This blog was originally published in July 2017 and was updated in August 2023.

It’s a pretty common question around here, so let’s see what we can do about that.

So, What is MySQL Partitioning?

Partitioning is a way in which a database (MySQL in this case) splits its actual data down into separate tables but still gets treated as a single table by the SQL layer.

When partitioning in MySQL, it’s a good idea to find a natural partition key. You want to ensure that table lookups go to the correct partition or group of partitions. This means that all SELECT, UPDATE, and DELETE should include that column in the WHERE clause. Otherwise, the storage engine does a scatter-gather and queries ALL partitions in a UNION that is not concurrent.

Generally, you must add the partition key into the primary key along with the auto-increment, i.e., PRIMARY KEY (part_id, id). If you don’t have well-designed and small columns for this composite primary key, it could enlarge all of your secondary indexes.

Want to ensure a successful MySQL 5.7 to 8.0 Upgrade? Watch this on-demand webinar from Percona to learn how!

 

What are the Different Types of MySQL Partitions?

Horizontal and vertical MySQL partitions are techniques used to divide tables into smaller sections for improved performance and management. Horizontal partitioning splits a table into smaller tables with identical columns but distinct rows, while Vertical partitioning divides a table into separate tables with related columns. Various partition types, like RANGE, LIST, HASH, and KEY, are used for specific needs, from range-based data to custom criteria, to ensure efficient data handling and the optimization of queries. Note: Vertical partitioning is not supported in MySQL 8.0 — more on this later.

RANGE partitioning

RANGE partitioning in MySQL is a data partitioning technique where a large table is divided into smaller partitions based on a specified range of column values like dates or numeric intervals. Each partition holds data that falls within a specific range, optimizing data handling and query speed.

HASH partitioning

HASH partitioning in MySQL divides a table into partitions based on the hash value of a designated column’s contents. Unlike range or list partitioning, where you manually designate the partition for specific column values, hash partitioning automatically assigns values to partitions based on hashing. This method distributes data evenly across partitions to achieve balanced storage and optimal query performance.

LIST partitioning

LIST partitioning in MySQL shares similarities with range partitioning. As with range partitioning, each partition is explicitly defined, but in list partitioning, partitions are created and assigned based on including a column value in predefined value lists rather than the contiguous ranges of values used in range partitioning.

COLUMNS partitioning

COLUMNS partitioning in MySQL is a technique that involves dividing a table into partitions based on specific columns’ values. Unlike other partitioning methods focusing on the entire row, column partitioning separates columns into different partitions. This approach is helpful when working with tables with many columns or when specific columns are frequently updated.

KEY partitioning

KEY partitioning is similar to HASH partitioning, except that only one or more columns to be evaluated are specified, and the MySQL server provides its own hashing function.
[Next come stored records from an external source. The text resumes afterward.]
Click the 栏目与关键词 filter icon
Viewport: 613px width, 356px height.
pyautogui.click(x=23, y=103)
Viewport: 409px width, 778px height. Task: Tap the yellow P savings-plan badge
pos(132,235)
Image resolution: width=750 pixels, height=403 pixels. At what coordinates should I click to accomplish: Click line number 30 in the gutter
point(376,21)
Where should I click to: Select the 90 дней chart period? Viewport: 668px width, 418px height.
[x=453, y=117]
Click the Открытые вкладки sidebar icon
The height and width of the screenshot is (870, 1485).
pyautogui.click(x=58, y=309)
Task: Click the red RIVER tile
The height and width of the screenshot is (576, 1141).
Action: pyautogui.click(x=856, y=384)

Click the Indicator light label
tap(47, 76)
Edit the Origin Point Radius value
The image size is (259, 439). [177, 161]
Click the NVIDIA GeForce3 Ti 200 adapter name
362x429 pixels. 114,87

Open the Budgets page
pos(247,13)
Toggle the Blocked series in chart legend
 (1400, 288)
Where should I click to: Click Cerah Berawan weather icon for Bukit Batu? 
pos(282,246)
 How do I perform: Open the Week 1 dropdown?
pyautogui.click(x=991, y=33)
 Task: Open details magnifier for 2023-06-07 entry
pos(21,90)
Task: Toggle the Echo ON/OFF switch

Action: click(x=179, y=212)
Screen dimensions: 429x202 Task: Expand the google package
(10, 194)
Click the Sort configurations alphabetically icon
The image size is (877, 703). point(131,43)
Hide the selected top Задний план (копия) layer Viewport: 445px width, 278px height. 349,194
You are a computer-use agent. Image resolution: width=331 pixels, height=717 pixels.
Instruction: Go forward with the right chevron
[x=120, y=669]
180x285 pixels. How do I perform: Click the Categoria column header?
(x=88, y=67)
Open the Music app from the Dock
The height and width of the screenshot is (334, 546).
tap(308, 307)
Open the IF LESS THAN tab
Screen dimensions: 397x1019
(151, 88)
These columns can contain other than integer values since the hashing function supplied by MySQL guarantees an integer result regardless of the column data type.

MySQL Partitioning in Version 5.7

MySQL version 5.7 introduced various features and capabilities for partitioning, enhancing its utility in managing large datasets. It enabled dividing large tables into smaller, manageable segments based on defined criteria. This facilitates improved data organization, query optimization, and maintenance.

In version 5.7, MySQL partitioning supports multiple partitioning types, including RANGE, LIST, HASH, KEY, and COLUMNS. Each type caters to different data distribution needs. 

Using partitioning in a MySQL 5.7 environment offers several practical benefits. It significantly improves query performance by reducing the amount of data scanned during queries, which is especially helpful when dealing with large tables. Partition pruning, a feature in MySQL 5.7, ensures that only relevant partitions are accessed, further enhancing query efficiency. Additionally, partitioning aids in maintenance tasks like archiving and purging old data, as operations can be performed on individual partitions instead of the entire table.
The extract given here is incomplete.